[osis-core] 4 issues

Chris Little osis-core@bibletechnologieswg.org
Sat, 31 Jan 2004 11:10:41 -0600


Troy A. Griffitts wrote:

>     o    discuss best practices for saving VALUES.  My case:  I have a 
> Greek lexicon with OCCURANCE information.  I want to mark the occurance 
> text so I can optionally show or hide it, but would also like to save 
> the OCCURANCE DATA in an attribute.  Example:
> 
> logos - word
> 
>     <seg type="x-occurance:157">This word occurs one hundred and fifty 
> seven times in the New Testament</seg>
> 
> 
>     the above example is my BEST PRACTICE idea.  But would like to know 
> the thoughts of placing the 157 VALUE where I have.

How about <seg type="x-occurenceCount" n="157">This word...</seg>.

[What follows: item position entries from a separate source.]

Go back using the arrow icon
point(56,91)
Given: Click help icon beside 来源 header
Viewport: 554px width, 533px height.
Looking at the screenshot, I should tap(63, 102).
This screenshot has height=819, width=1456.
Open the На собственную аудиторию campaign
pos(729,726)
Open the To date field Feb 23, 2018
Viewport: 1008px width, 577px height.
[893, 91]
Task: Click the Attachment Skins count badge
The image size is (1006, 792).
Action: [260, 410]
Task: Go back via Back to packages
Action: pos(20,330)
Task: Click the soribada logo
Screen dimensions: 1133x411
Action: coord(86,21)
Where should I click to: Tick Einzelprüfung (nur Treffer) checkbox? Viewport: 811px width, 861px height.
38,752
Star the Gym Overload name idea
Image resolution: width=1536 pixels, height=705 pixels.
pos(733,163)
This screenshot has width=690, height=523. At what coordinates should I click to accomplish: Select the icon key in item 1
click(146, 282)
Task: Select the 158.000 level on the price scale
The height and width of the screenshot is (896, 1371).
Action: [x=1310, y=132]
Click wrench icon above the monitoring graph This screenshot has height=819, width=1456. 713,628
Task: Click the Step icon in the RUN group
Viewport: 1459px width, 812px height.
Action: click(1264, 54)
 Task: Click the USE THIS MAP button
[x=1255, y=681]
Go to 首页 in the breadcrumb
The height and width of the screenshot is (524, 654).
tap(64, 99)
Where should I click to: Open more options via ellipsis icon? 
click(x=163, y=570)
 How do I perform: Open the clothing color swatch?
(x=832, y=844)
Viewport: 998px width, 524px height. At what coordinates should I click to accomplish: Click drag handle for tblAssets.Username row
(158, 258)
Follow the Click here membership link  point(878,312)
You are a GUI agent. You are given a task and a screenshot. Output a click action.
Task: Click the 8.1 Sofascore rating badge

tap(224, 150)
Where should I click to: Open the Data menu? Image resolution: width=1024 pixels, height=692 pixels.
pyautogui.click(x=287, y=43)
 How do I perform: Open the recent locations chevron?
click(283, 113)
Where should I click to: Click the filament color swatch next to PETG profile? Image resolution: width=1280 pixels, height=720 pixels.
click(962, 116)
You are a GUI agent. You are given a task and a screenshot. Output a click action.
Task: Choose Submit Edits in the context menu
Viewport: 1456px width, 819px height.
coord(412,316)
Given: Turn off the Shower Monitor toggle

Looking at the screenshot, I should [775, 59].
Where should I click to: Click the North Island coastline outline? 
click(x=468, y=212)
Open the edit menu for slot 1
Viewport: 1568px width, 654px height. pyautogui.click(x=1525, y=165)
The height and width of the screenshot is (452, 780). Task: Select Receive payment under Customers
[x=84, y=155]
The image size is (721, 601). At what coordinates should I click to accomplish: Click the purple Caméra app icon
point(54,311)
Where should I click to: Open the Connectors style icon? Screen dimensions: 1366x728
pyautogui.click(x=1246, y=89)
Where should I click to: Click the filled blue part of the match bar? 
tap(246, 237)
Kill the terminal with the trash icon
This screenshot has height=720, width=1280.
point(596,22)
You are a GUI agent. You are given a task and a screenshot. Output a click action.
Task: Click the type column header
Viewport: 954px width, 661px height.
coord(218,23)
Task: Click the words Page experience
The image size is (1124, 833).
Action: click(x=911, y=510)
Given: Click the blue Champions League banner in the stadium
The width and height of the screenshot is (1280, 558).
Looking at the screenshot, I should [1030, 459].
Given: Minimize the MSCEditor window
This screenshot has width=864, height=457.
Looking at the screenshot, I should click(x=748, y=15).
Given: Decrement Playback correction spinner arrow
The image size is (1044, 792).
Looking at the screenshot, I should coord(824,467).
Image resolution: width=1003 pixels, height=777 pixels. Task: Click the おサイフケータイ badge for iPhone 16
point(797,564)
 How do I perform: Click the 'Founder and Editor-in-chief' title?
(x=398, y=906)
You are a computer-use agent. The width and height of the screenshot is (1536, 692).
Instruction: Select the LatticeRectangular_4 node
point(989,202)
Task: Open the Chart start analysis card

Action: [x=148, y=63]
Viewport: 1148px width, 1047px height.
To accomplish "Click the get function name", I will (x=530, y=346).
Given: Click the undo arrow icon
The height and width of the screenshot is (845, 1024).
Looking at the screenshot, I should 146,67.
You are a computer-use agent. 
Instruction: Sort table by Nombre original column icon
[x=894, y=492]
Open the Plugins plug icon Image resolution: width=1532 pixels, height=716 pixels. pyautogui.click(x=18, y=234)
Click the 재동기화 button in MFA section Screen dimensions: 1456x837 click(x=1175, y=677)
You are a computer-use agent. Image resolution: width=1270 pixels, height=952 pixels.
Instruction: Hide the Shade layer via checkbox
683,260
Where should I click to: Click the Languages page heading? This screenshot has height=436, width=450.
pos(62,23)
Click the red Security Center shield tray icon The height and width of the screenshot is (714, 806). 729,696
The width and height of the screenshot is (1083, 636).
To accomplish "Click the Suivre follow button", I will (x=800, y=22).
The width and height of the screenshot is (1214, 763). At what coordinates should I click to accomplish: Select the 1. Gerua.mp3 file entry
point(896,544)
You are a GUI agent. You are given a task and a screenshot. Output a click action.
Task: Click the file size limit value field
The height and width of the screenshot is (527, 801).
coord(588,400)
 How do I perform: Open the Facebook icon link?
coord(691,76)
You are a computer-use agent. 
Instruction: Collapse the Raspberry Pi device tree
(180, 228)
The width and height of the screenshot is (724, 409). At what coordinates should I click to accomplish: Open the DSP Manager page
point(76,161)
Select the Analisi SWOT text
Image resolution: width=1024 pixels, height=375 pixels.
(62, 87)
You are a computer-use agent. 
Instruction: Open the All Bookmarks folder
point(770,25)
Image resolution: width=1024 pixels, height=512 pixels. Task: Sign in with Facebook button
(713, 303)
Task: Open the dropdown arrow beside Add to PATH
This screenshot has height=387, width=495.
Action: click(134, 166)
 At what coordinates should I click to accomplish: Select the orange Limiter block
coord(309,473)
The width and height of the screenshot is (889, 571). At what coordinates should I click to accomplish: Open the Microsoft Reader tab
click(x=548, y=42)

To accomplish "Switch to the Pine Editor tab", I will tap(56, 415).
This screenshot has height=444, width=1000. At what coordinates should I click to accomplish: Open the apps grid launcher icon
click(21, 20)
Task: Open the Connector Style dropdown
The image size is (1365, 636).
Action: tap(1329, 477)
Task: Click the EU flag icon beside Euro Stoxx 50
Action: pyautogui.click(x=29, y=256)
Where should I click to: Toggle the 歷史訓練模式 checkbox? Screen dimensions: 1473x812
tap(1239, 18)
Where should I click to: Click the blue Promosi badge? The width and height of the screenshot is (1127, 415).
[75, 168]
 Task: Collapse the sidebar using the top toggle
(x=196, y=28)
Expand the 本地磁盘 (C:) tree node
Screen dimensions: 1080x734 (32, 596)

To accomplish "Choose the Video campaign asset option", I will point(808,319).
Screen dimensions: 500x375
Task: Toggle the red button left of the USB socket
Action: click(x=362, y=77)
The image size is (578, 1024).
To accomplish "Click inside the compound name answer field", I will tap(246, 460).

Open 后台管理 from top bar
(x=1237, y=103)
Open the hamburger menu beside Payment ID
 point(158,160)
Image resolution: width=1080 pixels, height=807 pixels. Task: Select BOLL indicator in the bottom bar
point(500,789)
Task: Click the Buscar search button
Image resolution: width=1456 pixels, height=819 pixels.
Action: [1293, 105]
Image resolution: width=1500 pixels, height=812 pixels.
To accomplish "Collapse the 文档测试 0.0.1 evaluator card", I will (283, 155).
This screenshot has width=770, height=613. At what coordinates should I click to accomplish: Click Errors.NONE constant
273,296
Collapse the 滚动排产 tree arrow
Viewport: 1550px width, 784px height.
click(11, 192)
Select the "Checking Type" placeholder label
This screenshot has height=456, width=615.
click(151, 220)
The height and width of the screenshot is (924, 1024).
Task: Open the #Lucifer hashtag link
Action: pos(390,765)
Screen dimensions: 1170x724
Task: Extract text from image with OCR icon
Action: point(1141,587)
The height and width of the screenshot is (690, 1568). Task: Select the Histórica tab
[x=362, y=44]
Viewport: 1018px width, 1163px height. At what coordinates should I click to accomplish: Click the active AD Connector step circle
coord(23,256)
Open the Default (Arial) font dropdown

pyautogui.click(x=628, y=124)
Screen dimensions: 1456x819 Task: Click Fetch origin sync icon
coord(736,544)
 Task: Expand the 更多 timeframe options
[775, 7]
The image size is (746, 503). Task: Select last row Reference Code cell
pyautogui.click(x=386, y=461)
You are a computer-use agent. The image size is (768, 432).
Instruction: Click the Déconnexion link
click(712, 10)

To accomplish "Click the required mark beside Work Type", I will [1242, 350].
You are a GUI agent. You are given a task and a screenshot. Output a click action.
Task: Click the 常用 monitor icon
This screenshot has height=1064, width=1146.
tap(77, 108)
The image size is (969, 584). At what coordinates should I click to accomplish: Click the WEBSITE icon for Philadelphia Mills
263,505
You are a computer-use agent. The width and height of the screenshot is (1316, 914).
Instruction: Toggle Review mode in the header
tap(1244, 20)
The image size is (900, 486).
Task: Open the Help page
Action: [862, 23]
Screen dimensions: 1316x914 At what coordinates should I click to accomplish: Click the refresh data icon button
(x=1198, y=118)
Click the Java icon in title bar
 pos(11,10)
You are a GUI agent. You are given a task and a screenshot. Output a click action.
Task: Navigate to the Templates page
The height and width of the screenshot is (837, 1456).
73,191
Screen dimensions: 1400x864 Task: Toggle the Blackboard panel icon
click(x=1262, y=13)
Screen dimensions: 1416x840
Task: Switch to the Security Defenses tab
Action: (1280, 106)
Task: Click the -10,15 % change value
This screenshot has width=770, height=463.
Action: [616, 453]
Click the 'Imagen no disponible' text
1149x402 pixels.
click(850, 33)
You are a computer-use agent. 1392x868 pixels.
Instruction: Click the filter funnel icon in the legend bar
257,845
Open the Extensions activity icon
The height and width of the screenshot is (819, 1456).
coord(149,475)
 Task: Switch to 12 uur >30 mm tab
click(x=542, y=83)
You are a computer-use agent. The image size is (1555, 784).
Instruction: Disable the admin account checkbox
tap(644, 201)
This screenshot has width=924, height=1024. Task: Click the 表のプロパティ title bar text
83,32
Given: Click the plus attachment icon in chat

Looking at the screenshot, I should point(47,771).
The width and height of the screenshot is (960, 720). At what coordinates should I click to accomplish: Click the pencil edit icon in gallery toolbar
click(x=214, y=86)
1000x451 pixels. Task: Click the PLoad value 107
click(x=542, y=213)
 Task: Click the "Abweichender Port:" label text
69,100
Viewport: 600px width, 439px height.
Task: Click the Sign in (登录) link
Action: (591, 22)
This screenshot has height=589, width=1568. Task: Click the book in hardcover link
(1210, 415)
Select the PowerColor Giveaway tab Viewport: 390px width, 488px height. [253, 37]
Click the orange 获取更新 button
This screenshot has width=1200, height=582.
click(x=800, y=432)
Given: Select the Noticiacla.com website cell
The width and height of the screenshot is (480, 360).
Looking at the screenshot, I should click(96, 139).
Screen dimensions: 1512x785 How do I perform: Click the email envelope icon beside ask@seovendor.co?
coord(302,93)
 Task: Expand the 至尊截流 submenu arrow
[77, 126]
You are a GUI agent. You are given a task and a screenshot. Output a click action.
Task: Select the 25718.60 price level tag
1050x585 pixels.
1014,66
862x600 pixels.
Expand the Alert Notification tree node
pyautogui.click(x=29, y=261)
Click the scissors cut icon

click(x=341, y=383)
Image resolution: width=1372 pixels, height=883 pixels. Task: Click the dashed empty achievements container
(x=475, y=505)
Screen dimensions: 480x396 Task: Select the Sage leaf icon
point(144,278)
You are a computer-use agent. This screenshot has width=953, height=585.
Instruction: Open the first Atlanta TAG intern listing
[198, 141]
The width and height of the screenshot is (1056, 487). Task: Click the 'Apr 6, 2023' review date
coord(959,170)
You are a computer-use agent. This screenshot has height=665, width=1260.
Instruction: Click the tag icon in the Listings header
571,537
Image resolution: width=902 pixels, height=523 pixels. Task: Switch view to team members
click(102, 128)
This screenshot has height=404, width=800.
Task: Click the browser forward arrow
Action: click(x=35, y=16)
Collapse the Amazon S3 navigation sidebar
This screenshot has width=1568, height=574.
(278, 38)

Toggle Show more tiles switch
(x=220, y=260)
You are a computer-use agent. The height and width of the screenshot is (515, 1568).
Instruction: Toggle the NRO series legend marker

>     o    I was assured <w> ATTRIBUTES would NOT be forced to be an 
> osisID. This was the purpose of osisGenType.  But in forcing the prefix 
> (to which I DID WILLINGLY concede), we seem to have added additional 
> restrictions which make my documents invalid.  Here's what we did A LONG 
> TIME AGO:
> 
> <w
>     lemma="x-Strongs:1234|x-Strongs:2345"
>     morph="x-Robinsons:V-AAI1P|x-Robinsons:N-ASM"
>  >
> eternity
> </w>
> 
> 
> from the discussed change, I think I need to:
> 
> <w
>     lemma="strongs:1234 strongs:2345"
>     morph="robinsons:V-AAI1P robinsons:N-ASM"
>  >
> eternity
> </w>
> 
> But this is not valid.
> 
> Problem 1:  WE AGREE NOT TO LIMIT THE TEXT BEYOND NOT INCLUDING A SPACE. 
>  Which is what my last example shows, and is still invalid (I think 
> because of the '-').  I think this is just an oversight.
> 
> Problem 2:  I really liked the '|' better than the space.  I remember 
> discussing this with Patrick and I think we decided that we knew of 
> codes that included spaces.
> 
> MY ARGUMENT:
> 
> ' ' is a language script character of many languages.
> '|' is a NOT.  It is a computer symbol used expressly for delimeting 
> purposes.
> 
> 
> I can:
> 
> PREFER: morph="robinsons:V-AAI1P|robinsons:N-ASM"
> LIVE WITH: morph="robinsons:V-AAI1P robinsons:N-ASM"
> REALLY DON'T WANT: to transform lemma/morph values to osisID 
> restrictions with an escape character
> CANNOT LIVE WITH: forcing transformation of the lemma/morph values with 
> no common escape character

In light of our motion towards supporting PSIs and info:, perhaps we 
should adopt something like the URI format for our regex, allowing %HEX 
escapes and spaces to divide elements.  That provides alphanumerics plus 
"-" | "_" | "." | "!" | "~" | "*" | "'" | "(" | ")". 
(http://www.rfc-editor.org/rfc/rfc2396.txt for details.)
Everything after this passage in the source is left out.